That's why you ask for examples and - frankly - you pay for top quality. We have some amazing artists on this board. Designing something as important as a tattoo should be worth more than $15 to you. 
Just a thought.
_Posted via Mobile Device_


----------



## tinyliny (Oct 31, 2009)

Yep. you know what they say, "you get what you pay for".

However, there are some nice budding artists here that might do some work for you for $15. but, what can you offer in return? some of them want to develop their portfolios or get new clients, so if you had a way of broadcasting the work that you choose, so that the artist benefits from future client development?

If it was easy, you'd do it yourself, right?

People spend 50$ on a lesson that lasts an hour, and maybe you get something out of it to add to your riding growth. But the same $50 would buy you a painting or drawing of some quality here, that you could have forever.


----------



## PintoJumper (Nov 21, 2012)

show me a NICE picture, and i'll pay you what you want for it. No big deal.


----------



## tinyliny (Oct 31, 2009)

Rereading my post, I see I was a bit snippy, and I do apologize. Was really having an off day yesterday (my water heater sprung a leak and the whole basement is wet).


----------



## Horsesdontlie (Mar 11, 2011)

PintoJumper said:


> show me a NICE picture, and i'll pay you what you want for it. No big deal.


Sadly the world just doesn't work like that. Consider it more of you're paying for the time it takes to make the picture more than the actual art piece itself. Many people scam by saying the same thing you're saying then see the picture posted here, copy it, print it out then go show it to the tattooist, and the artist or the original piece never gets paid for the TIME they spent on something for you. If you pay beforehand then they will get it done otherwise their reputation is ruined. Thats why research is so important, before paying just anyone to draw for you, look at their work....look at a lot of their work and decide form there.

Provided data ::
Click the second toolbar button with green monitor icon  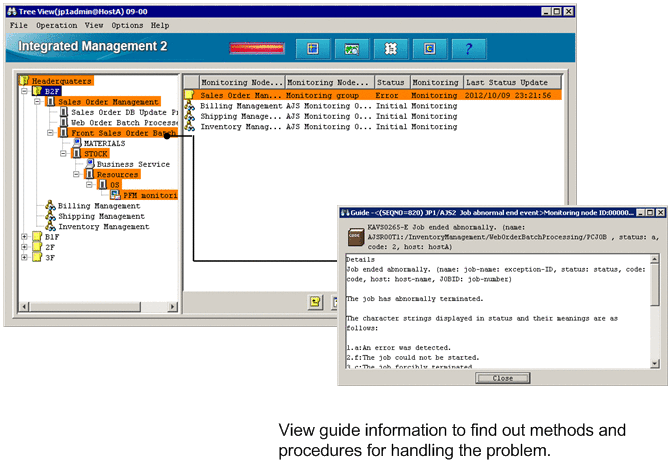tap(352, 49)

Brief ::
Answer these questions about the forum thread above:
(a) According to the first post, designing a tattoo should be worth more than what amount?
(b) What household problem does tinyliny give as the reason for having an off day?
(c) What does Horsesdontlie say to look at before paying someone to draw for you?

Full solution ::
(a) $15.
(b) The water heater sprung a leak, and the whole basement is wet.
(c) Their work, and a lot of it.